Data Science Capstone - Week 2 Milestone

Project Overview

The goal of this project is to familiarize myself with the Swiftkey Company Dataset (can be downloaded here). The project itself consists of developing a predictive model text (Predictive Text Analysis). Throughout this report, I will divide it into several steps:

Tools & Libraries
Dataset
Preprocessing & Cleaning the Data
Brief Data Analysis

1. Tools & Libraries

There are basically three core packages from R that are used in this project:

tm: The tm package a.k.a the “Text Mining”. Useful for anything in text processing related.
wordcloud2: Easier and neater visualization with word cloud.
quanteda: Quantitative analysis of textual data

library(knitr)
library(ggplot2)
library(tm)
library(wordcloud2)
library(quanteda)
library(ngram)

set.seed(101)

2. Dataset

If you extract the downloaded zipped file, there are several folders and files. We are particularly interested in the English ones. Inside it, there are three text files named en_US.blogs.txt, en_US.news.txt, and en_US.twitter.txt. These are the files that we will be using in this project.
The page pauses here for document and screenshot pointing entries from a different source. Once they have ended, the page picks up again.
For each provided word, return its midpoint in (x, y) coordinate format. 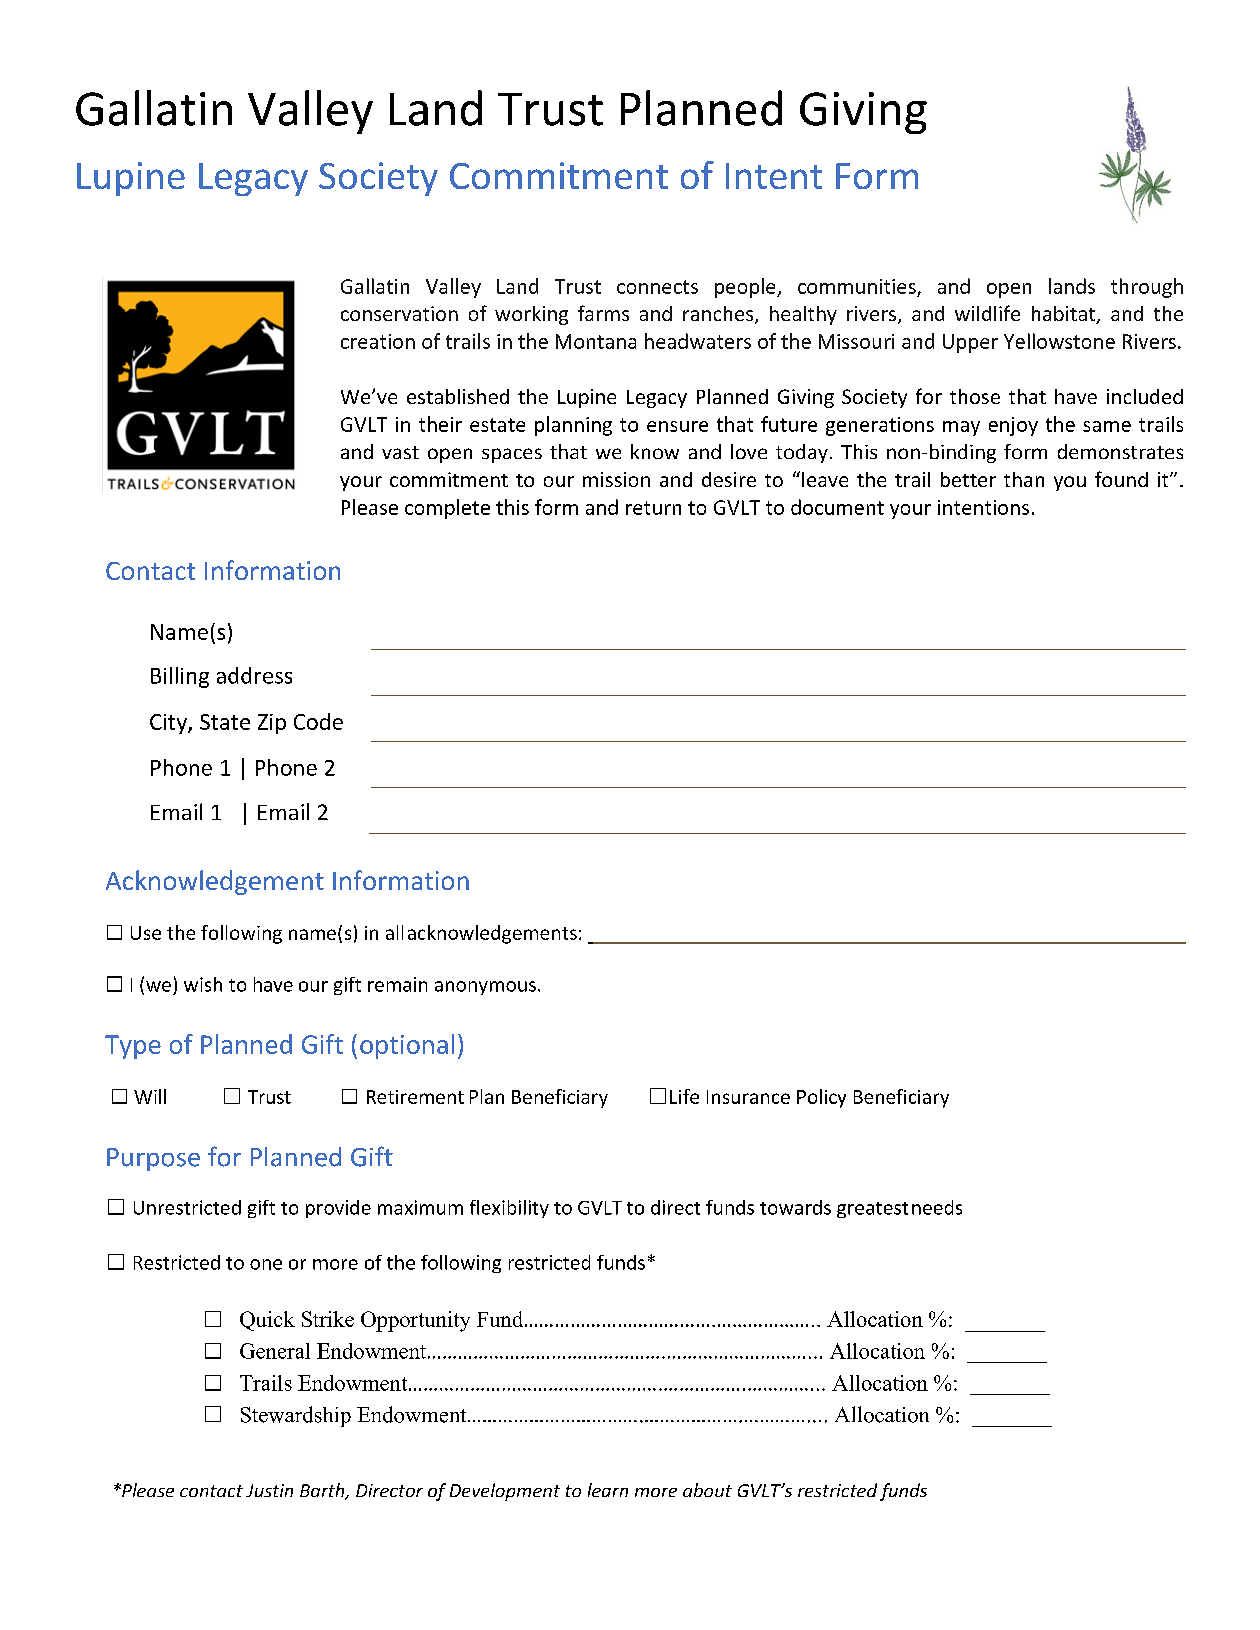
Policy (821, 1098)
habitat (1065, 315)
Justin (269, 1490)
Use (146, 933)
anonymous (485, 988)
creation (378, 341)
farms (603, 313)
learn (608, 1490)
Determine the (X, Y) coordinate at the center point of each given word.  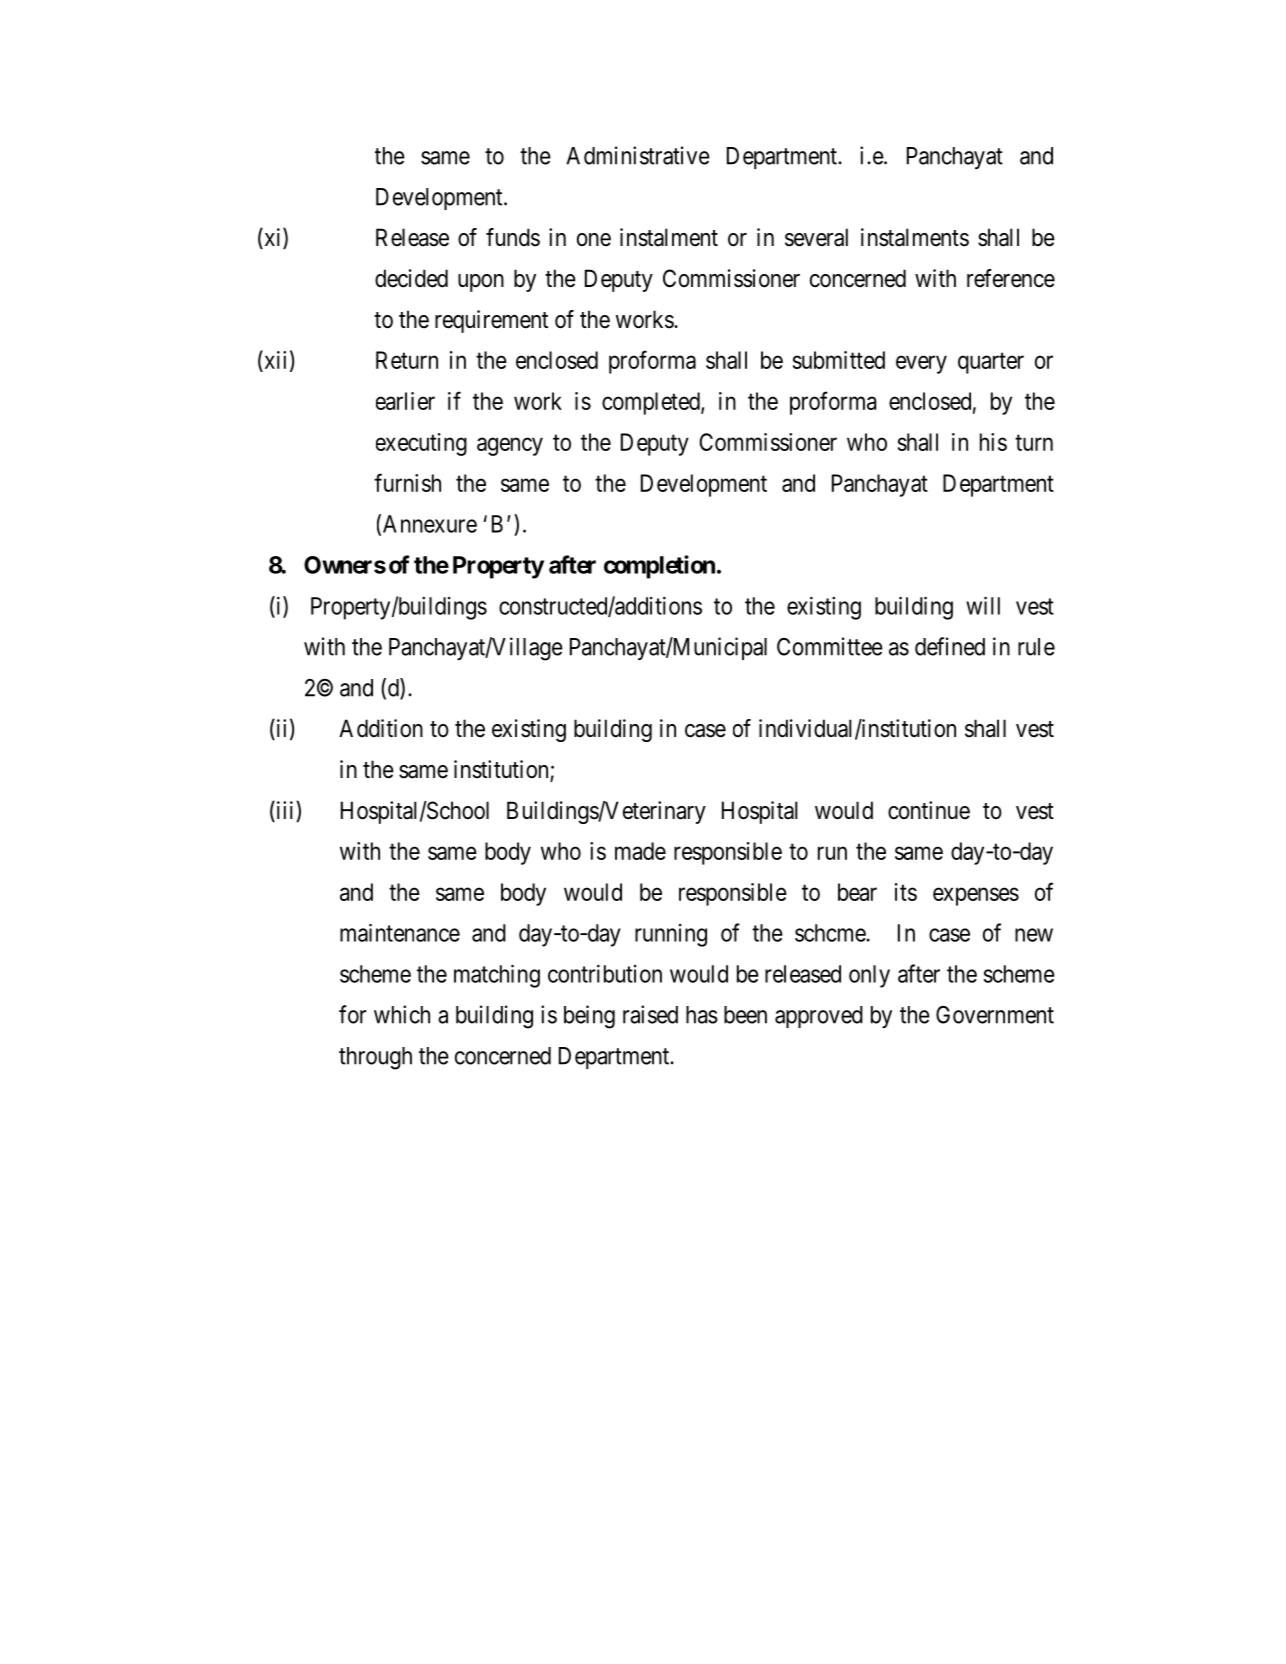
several (816, 237)
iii (285, 809)
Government (995, 1015)
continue (929, 810)
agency (510, 446)
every (921, 364)
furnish (407, 482)
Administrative (638, 155)
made (640, 851)
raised (650, 1014)
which (402, 1014)
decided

Due to the complexity and memory limit, I only sample around ~1000-2000 lines for each file. Loading all lines for all three files would definitely use up your entire memory.

blog_path <- './final/en_US/en_US.blogs.txt'
news_path <- './final/en_US/en_US.news.txt'
twitter_path <- './final/en_US/en_US.twitter.txt'

sampling = T
if (sampling == T) {
  n_samples <- as.integer(runif(1, 1000, 2000))
  blog <- readLines(blog_path, n = n_samples, encoding='UTF-8')
  news <- readLines(news_path, n = n_samples, encoding='UTF-8')
  twitter <- readLines(twitter_path, n = n_samples, encoding='UTF-8')
} else {
  blog <- readLines(blog_path, encoding='UTF-8')
  news <- readLines(news_path, encoding='UTF-8')
  twitter <- readLines(twitter_path, encoding='UTF-8')
}

Let’s see how much memory I loaded in the previous step for each file with the sampling method:

blog_corpus <- corpus(blog)
news_corpus <- corpus(news)
twitter_corpus <- corpus(twitter)
corpus_collection <- data.frame("File" = c("Blogs", "News", "Twitter"),
                      "File Size" = sapply(list(blog, news, twitter), function(x){format(object.size(x),"MB")}),
                      "Number of lines" = sapply(list(blog_corpus, news_corpus, twitter_corpus), function(x){ndoc(x)}),
                      "Number of Words" = sapply(list(blog, news, twitter), function(x){wordcount(x)})
)
corpus_collection

##      File File.Size Number.of.lines Number.of.Words
## 1   Blogs    0.4 Mb            1372           56452
## 2    News    0.3 Mb            1372           45502
## 3 Twitter    0.2 Mb            1372           17540

Preprocessing & Cleaning The Data

Before proceeding to the data analysis part, we need to preprocess and clean the data. This step includes but not limited to:

Removing punctuations a.k.a removing non-alphanumeric characters.
Convert all words to lowercase
Removing stopwords. Stopwords are words that usually do not give significant meaning in a sentence/paragraph (e.g. “a”, “the”, “is”, etc.)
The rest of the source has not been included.